7 commentaires pour “Le Niger est loin d’être un coup d’État typique »

  1. evelync
    Août 17, 2023 à 15: 38

    Oui, comme le souligne Andrew Thomas, cet article de Vijay Prashad comble le vide pour ceux d’entre nous qui voulaient en savoir plus sur les pays frontaliers du Niger – le groupe de la CEDEAO – qui ont été amorcés depuis des décennies, apparemment, par l’Amérique et la France. comme leurs mandataires en Afrique et qui, comme l’Ukraine avant eux, auraient pu être/pourraient être entraînés dans la guerre pour défendre notre vol colonial des ressources naturelles de cette région.

    Il me semble que le chat est désormais sorti du sac ; les puissances coloniales se sont tellement discréditées avec leurs sanctions punitives et leur hypocrisie que le reste du monde, avec la certitude derrière lui, accélère pour établir les institutions du monde multipolaire.
    Une camaraderie d'espoir pour un monde meilleur, plus juste, comme on dit… je leur tire mon chapeau, d'autant plus que je ne vois rien dans les dirigeants occidentaux qui me donne confiance en eux pour parvenir à un atterrissage en toute sécurité.
    Je remercie également nos lanceurs d’alerte, dont le plus persécuté, Julian Assange, qui a illuminé le ciel sur la banalité (comme le disait Hannah Arendt) du mal de cet empire.

    Il est intéressant de noter que nul autre que le directeur du Service russe de renseignement extérieur a prononcé ce surprenant discours sur l’hégémonie.
    Sarcasme et tout :
    hxxps://www.youtube.com/watch?v=3Y9ZjFYg4S8

  2. michael888
    Août 17, 2023 à 09: 53

    On dirait que la CEDEAO sera analogue aux Contra Death Squads en Amérique centrale.
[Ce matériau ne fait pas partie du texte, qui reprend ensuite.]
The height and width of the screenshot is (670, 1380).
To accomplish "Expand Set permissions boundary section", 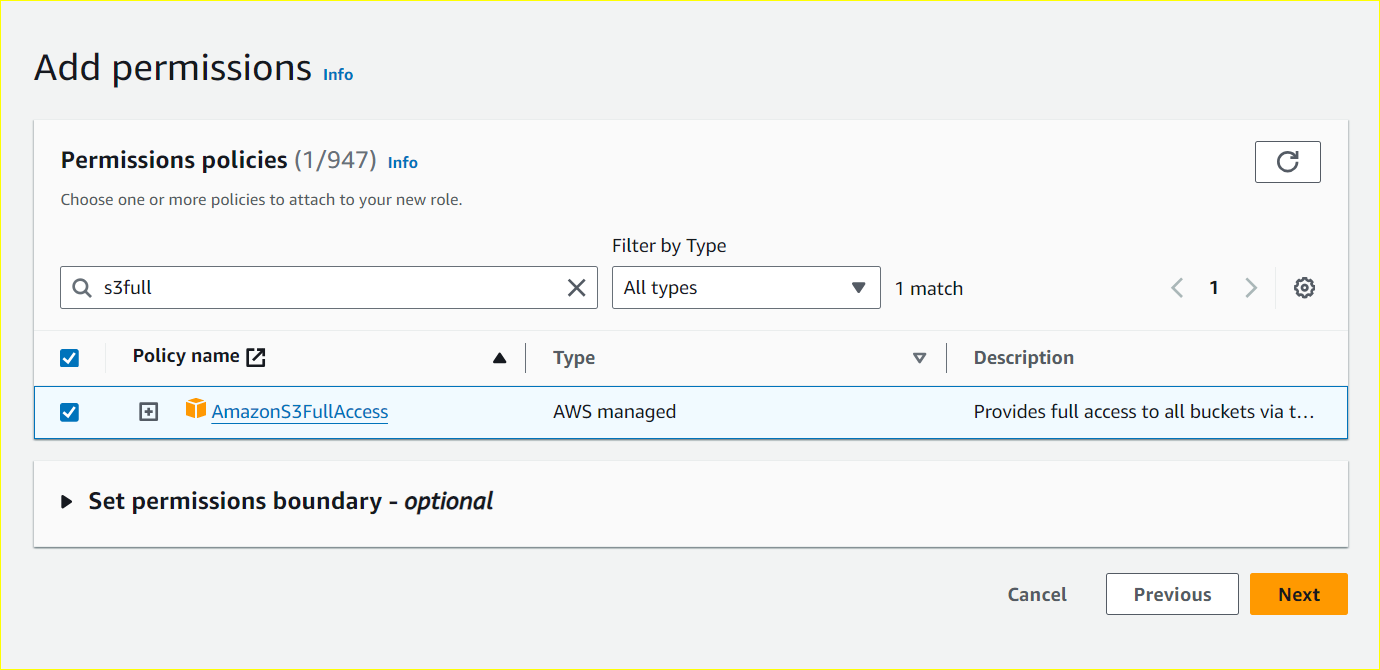I will [64, 501].
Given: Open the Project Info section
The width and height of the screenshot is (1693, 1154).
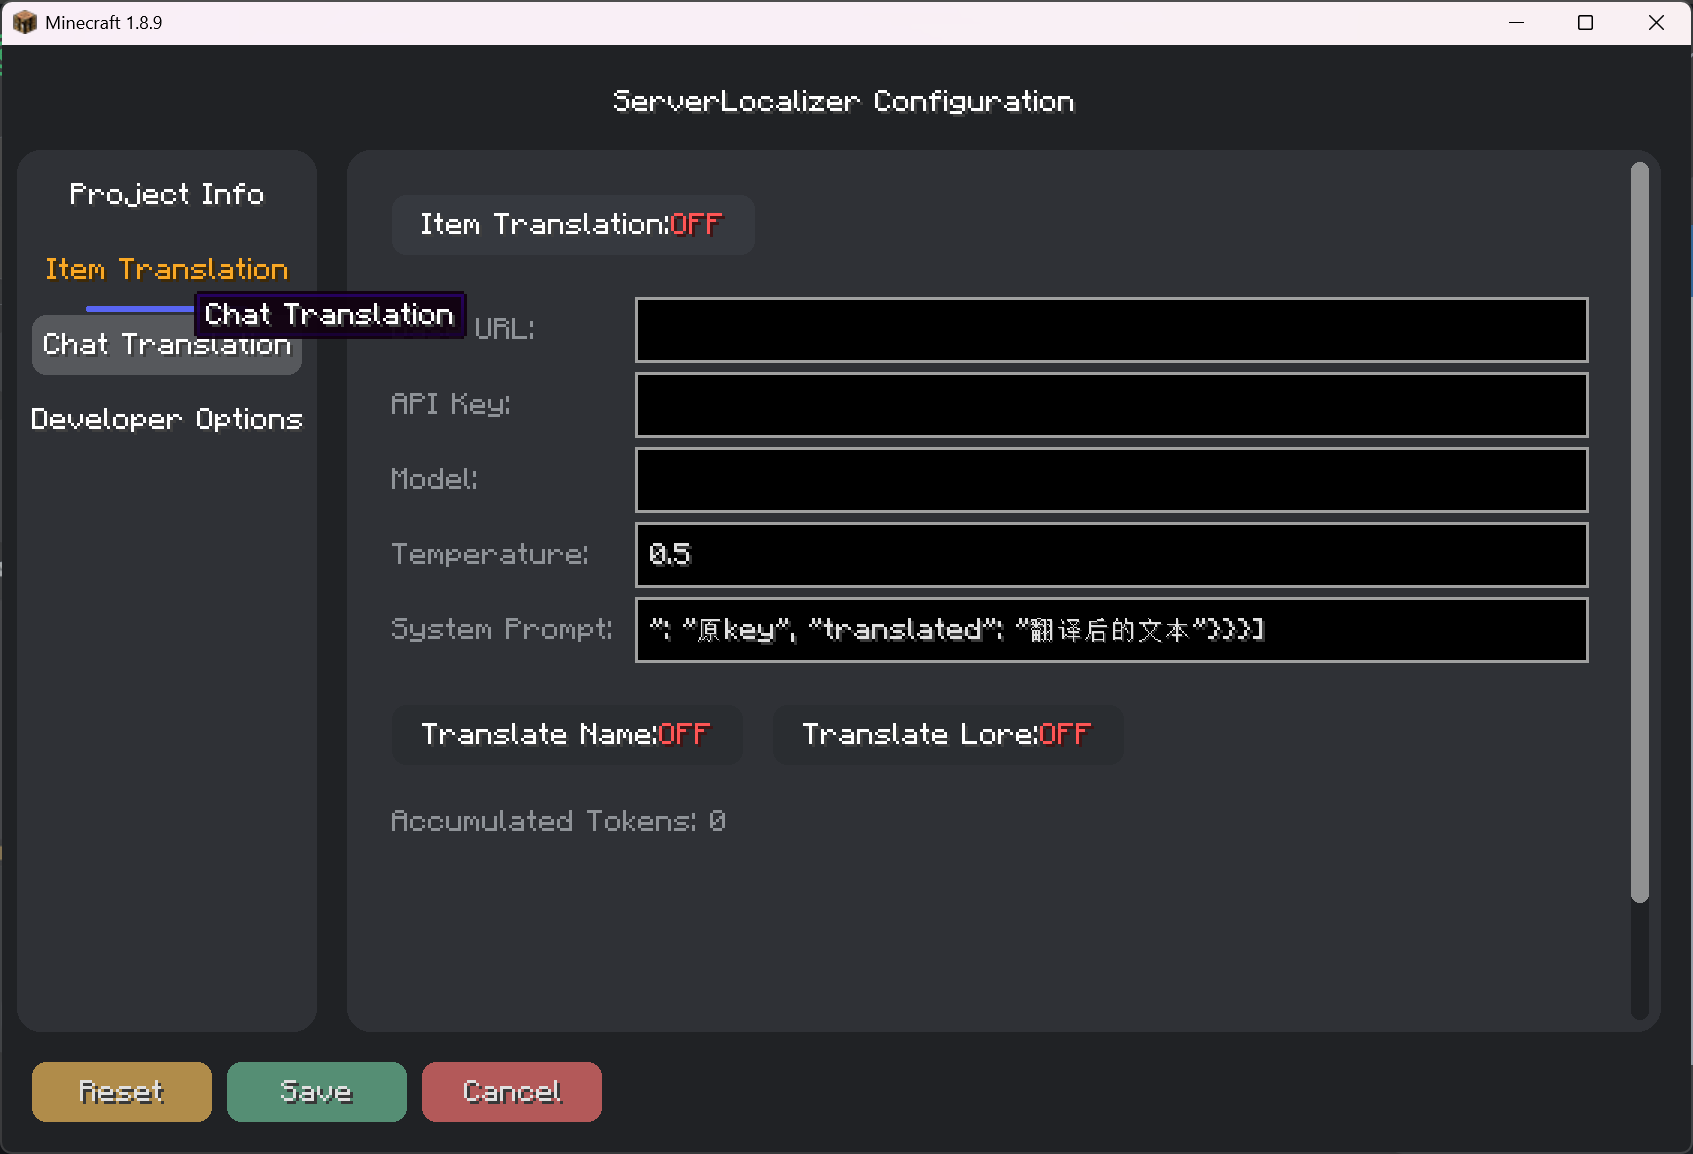Looking at the screenshot, I should tap(166, 194).
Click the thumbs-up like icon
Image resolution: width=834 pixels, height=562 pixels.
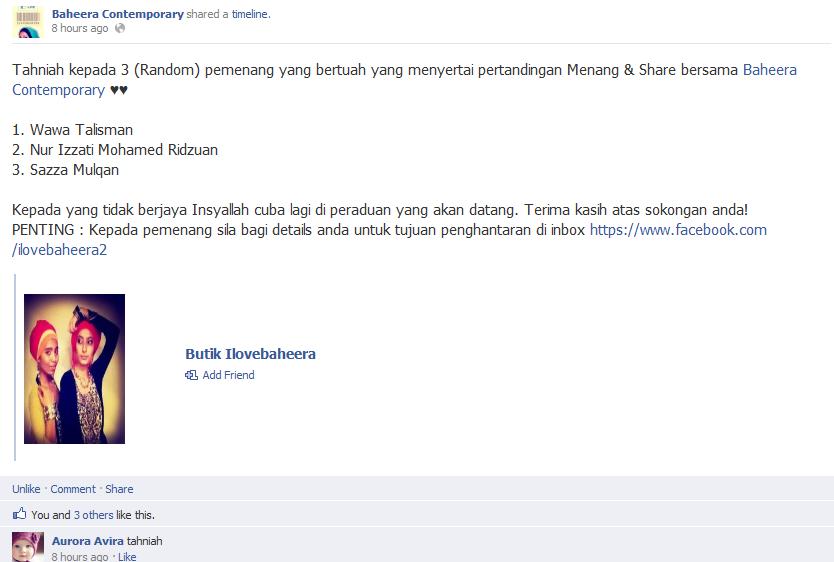[20, 514]
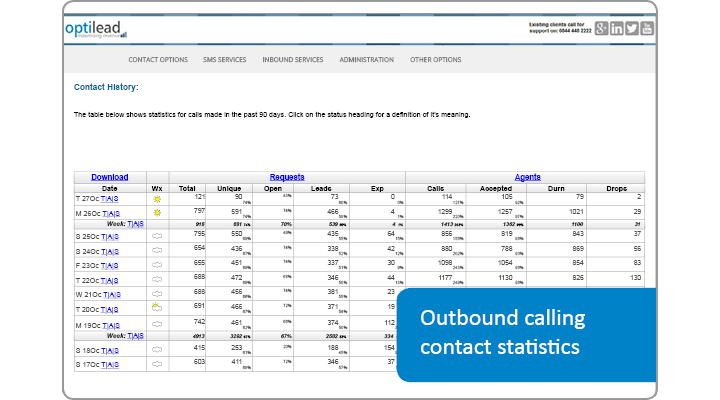Expand the Administration menu
This screenshot has width=720, height=400.
(366, 60)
Les marionnettes de l’Amérique seront bien récompensées et les Africains de l’Ouest continueront de souffrir.

    Tant que les Américains ne sont pas obligés d’envoyer leurs enfants à la guerre, l’armée américaine et les agences de renseignement sont libres de faire ce qu’elles veulent.

    • David Otness
      Août 18, 2023 à 11: 39

      CEDEAO : « École des Afriques ». Quoi de plus naturel dans l'infestation néoconservatrice aux proportions de peste de cette époque qui a autrefois engendré la fameuse « École des Amériques » des États-Unis pour l'hémisphère sud ouest ?

  3. Jeff Harrisson
    Août 16, 2023 à 17: 48

    Embauchez Wagner. La seule chose que les États-Unis respectent, c’est la force, et ils n’ont ni l’intention ni la capacité de négocier un règlement.

  4. Piotr Berman
    Août 16, 2023 à 16: 03

    Le Tchad est un exemple instructif : en 2021, le président fraîchement élu (en poste depuis 1990, régime militaire pendant 6 premières années) a été assassiné, et plutôt que de répéter les élections, des généraux dirigés par son fils ont pris le pouvoir directement, avec l'approbation rapide du gouvernement. Ouest, dirigé par la France. Cela montre que l’Occident se fiche complètement de la démocratie et du développement (presque aucun cas observé au Tchad).

    L’Occident se soucie de la corruption d’une manière très corrompue. Outre les cadeaux matériels, la corruption concerne les activités bancaires qui sont surveillées et collectées sous le nom de « kompromat ». Ainsi, qu’ils soient hommes politiques ou hommes forts non élus, ils ont carte blanche tant qu’ils sont obéissants. Je suppose que l'opposition peut être « pré-corrompue », mon observation se trouve dans les informations en provenance d'Équateur à propos de « l'activiste indigène et ancien préfet de la province d'Azuay, Yaku Pérez Guartambel [leader du] Mouvement d'unité plurinationale Pachakutik – Nouveau pays (MUPP) [wiki] ».

  5. Drew Hunkins
    Août 16, 2023 à 15: 31

    « Ce serait une erreur de considérer ces hommes comme étant de gauche, car ils sont animés par la colère face à l’échec des élites et de la politique occidentale. »

    Peut-être. Mais c’est quand même un très bon début pour eux que d’accéder à des postes d’influence en étant animés par la colère face à l’échec des élites et de la politique occidentale.

  6. Andrew Thomas
    Août 16, 2023 à 15: 11

    Merci pour ça. Vous avez apporté un contexte à votre analyse qui a été extrêmement utile pour m'aider à comprendre ce qui se passe ici.